◆ **DOCUMENT SEGMENT**:
[Begin]

# (the) truth will conquer all



## philax

Greetings all.

I'd like to say _veritas vincit omnia_ (the emphasis on truth), but as a future event rather than the always/now sense I take from the present-tense form. Would _verum vinces omnes_ be correct, or is there a better phrase in more accurate Latin?

Thanks for sharing your knowledge.


----------



## Agró

_Veritas vincet omnia.
Veritas omnia vincet. 

Verum _is accusative singular masculine and nominative and accusative singular neuter of adj. _verus, -a, -um_ (*true*).
_Vinces _is 2nd person singular of the future tense_.
Omnes _is nominative and accusative plural masculine and feminine.


----------



## bearded

Please note that _omnes _corresponds to 'all' = everybody, and _omnia _corresponds to 'all' = everything. You can choose according to your intended meaning. 
And in my opinion you can also choose between _verum_ (=what is true) and _veritas_ (=truth).
Example: _Verum/veritas omnia vincet _(= the truth will conquer everything, or: will prevail over everything) - 'vincet' is future 3rd person.
The Lat. verb _vinco _can mean both 'to defeat' or 'to prevail'.


----------



## Scholiast

saluete omnes

Yes, hard to decide.  But to me the epigrammatic _verum omnia vincit_ wins. This is not from superior Latin scholarship, just from the 'feel' of the thing: it looks like something aiming at proverbial or tattoo-ish style. Brevity always counts in Latin. 'Οld-fashioned᾽ scholars like me may not always be respected, but we retain our odd virtues.

Σ


----------



## Starless74

Scholiast said:


> ...to me the epigrammatic _verum omnia vincit_ wins.

[End]

◆ **DATA LINES**:
[Begin]

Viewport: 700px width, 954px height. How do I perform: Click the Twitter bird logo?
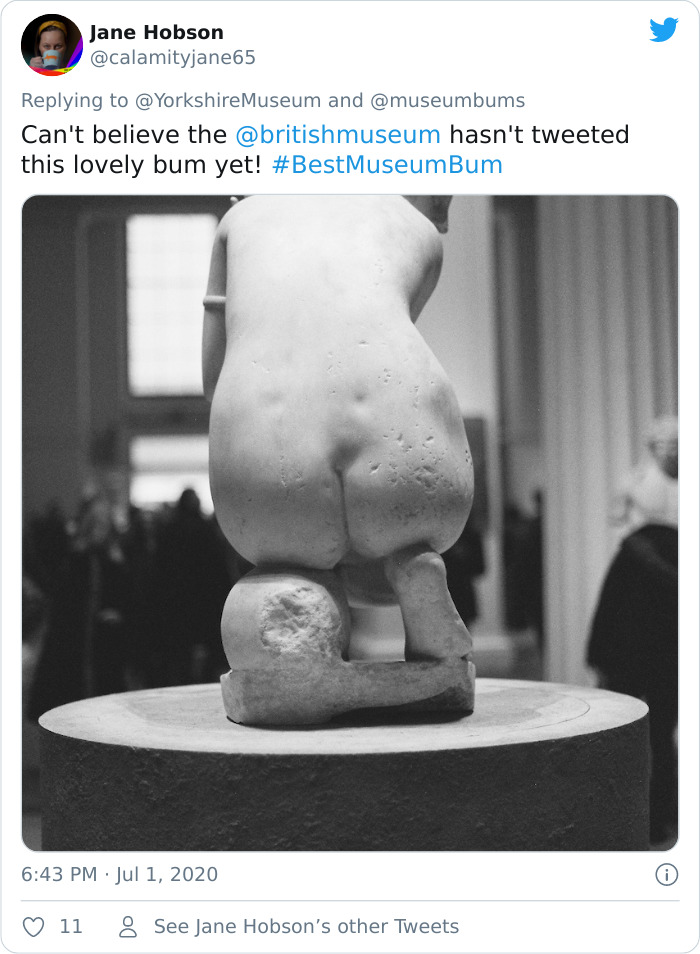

[End]

◆ **GIVEN EXERCISE**: Continue the Latin forum thread about "truth will conquer all" from its last line.

◆ **REPLY TO THE TASK**:
That undoubtedly is the closest to the typical Latin proverb one can get.
Not sure that's what the OP actually wishes to say (further explanations needed).


----------



## philax

Starless74 said:


> That undoubtedly is the closest to the typical Latin proverb one can get.
> Not sure that's what the OP actually wishes to say (further explanations needed).




I'm trying to express a difference between the general-case statement, which I agree feels best as _verum omnia vincit_, and something a little more future-specific, as in _not yet but eventually for sure_. "The truth may be facing a tough time at the moment, but it will win through in the end." From the much-appreciated input here, it seems that the optimal thing to do without fouling up the grammar is just to change _vincit_ to _vincet_. Yes? Brevity definitely counts.


----------



## Scholiast

ad omnes amicos, saluete!

_verum intendum sperandum_?

I am finding the -_ndum_ repeteated endings clumsy. How about _clausula omnia vincit_? I'm guessing you are looking for a short  Latin phrase? It does not quite ping yet. I'm going to be better in the morning.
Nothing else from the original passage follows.